Là également, le risque de distiller dans l’opinion la perception d’une justice à deux vitesses est grand. D’ailleurs, les partis de l’opposition n’hésitent pas à en faire leur cheval de bataille. Dans la soirée d’hier, c’est la Ligue démocratique Ld/Debout qui s’est insurgée contre cette convocation via un communiqué. ‘‘Ld/Debout s'indigne de la énième forfaiture d'une justice aux ordres, tristement gangrenée par une catégorie de juges, bras armés au service de l'Exécutif’’, déclare-t-elle, citant des cadres de la coalition présidentielle (Farba Ngom, Mansour Faye, Mame Mbaye Niang) qui n’ont pas été inquiétés pour leurs propos ou leurs actes de mal gouvernance.

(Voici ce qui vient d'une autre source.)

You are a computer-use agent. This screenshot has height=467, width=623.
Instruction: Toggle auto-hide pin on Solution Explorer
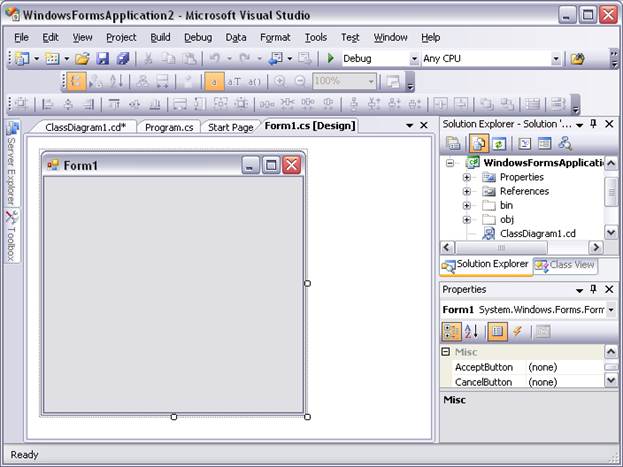(x=594, y=124)
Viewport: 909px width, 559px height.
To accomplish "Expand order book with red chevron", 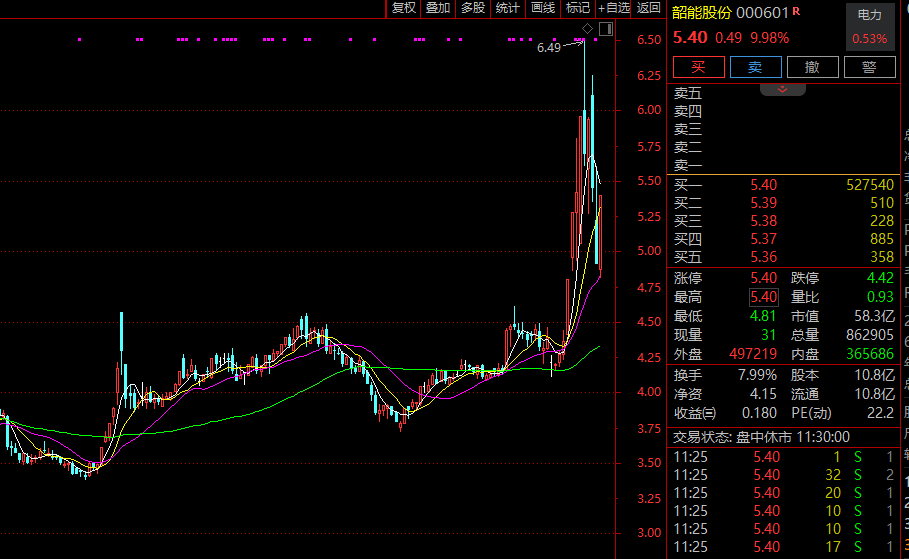I will click(783, 89).
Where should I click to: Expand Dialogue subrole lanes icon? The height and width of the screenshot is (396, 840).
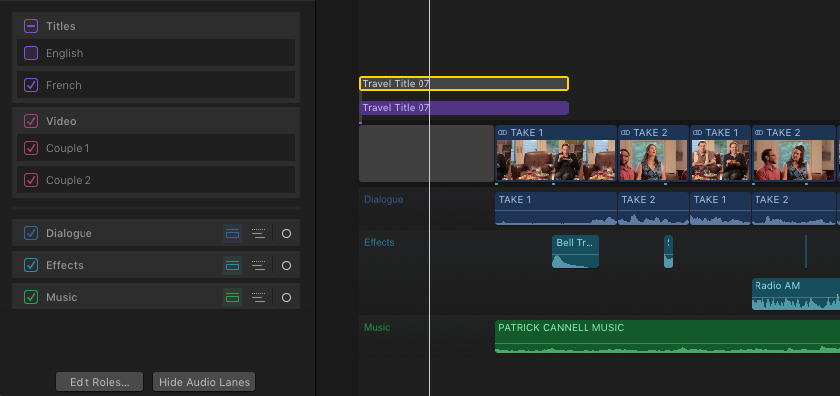[258, 234]
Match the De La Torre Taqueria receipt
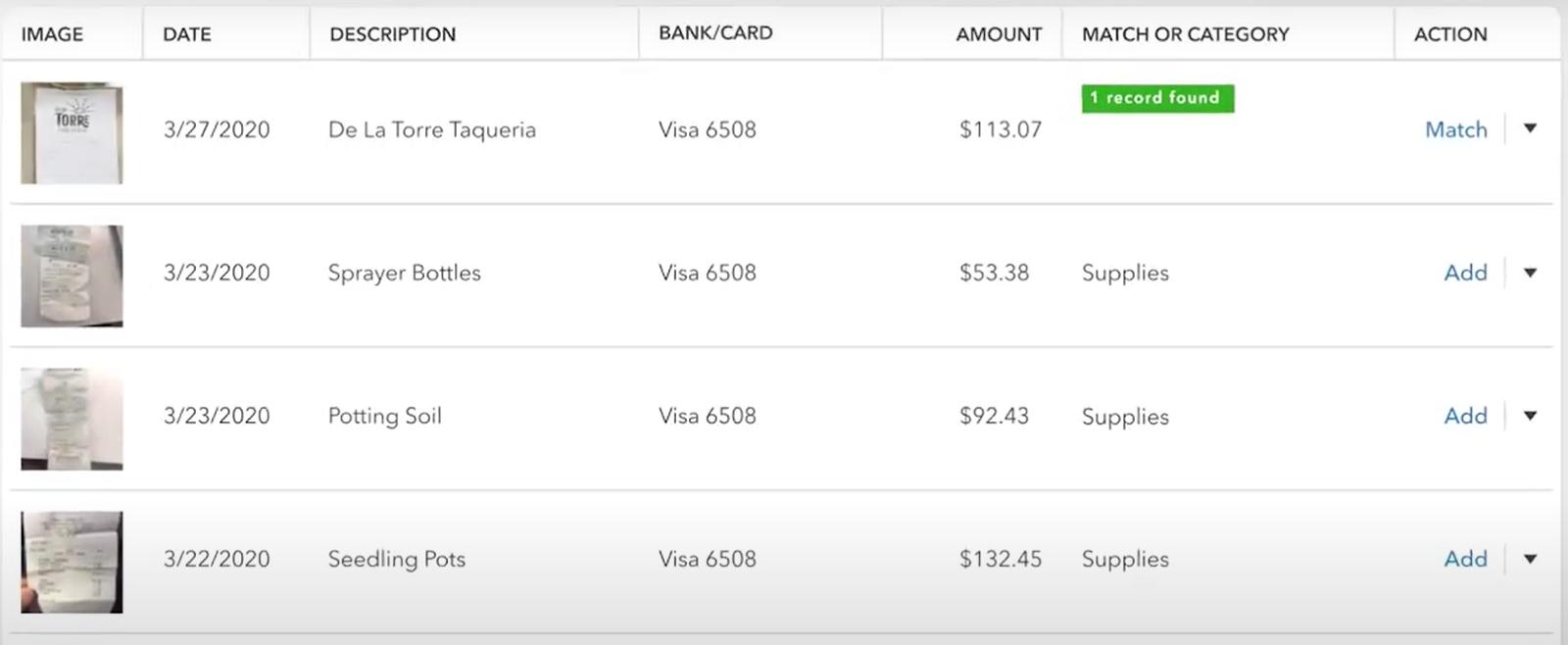This screenshot has width=1568, height=645. click(1455, 129)
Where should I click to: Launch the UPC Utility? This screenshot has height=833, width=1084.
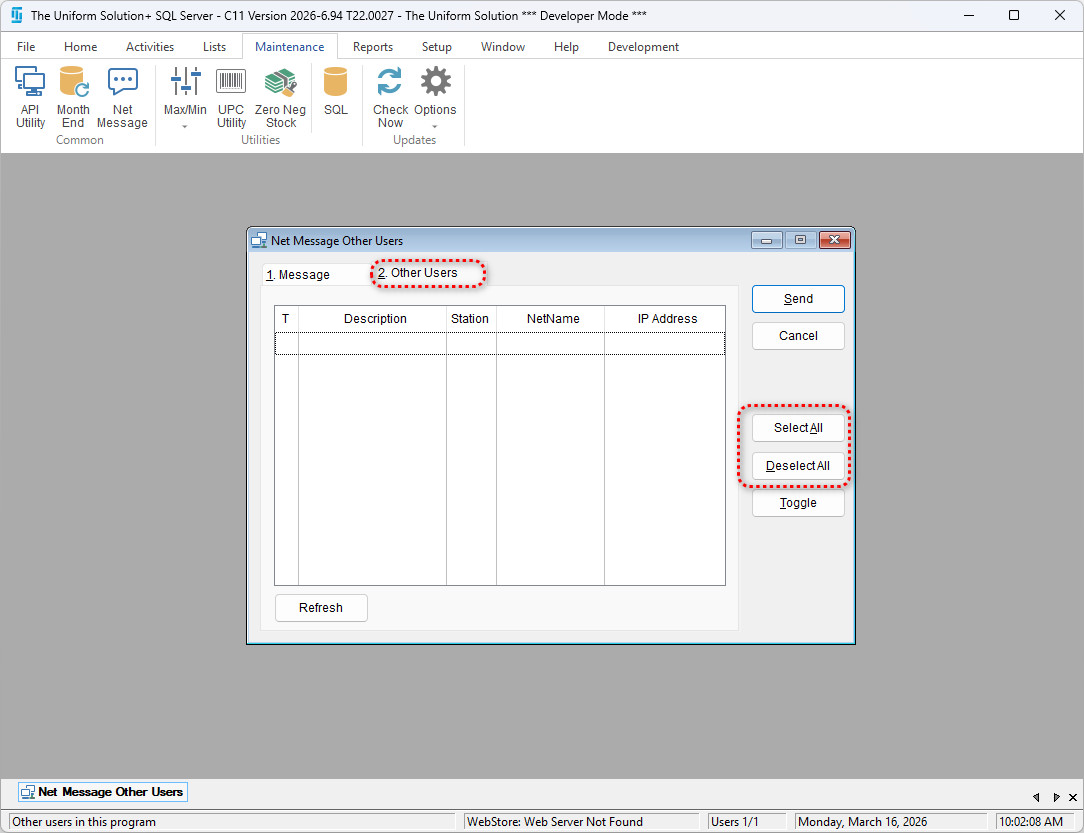(231, 97)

D’ailleurs, sur la toile, l’analogie est ironique entre l’auto-enchainement de Bamba Dièye devant les grilles de l’Assemblée nationale, en 2011, marquant les débuts de la chute de Wade, et son actuelle convocation. Avec des commentaires tournant en dérision les différentes parties prenantes, l’on suggère aux tenants du pouvoir actuel que ceci pourrait aussi être le début d’une autre fin.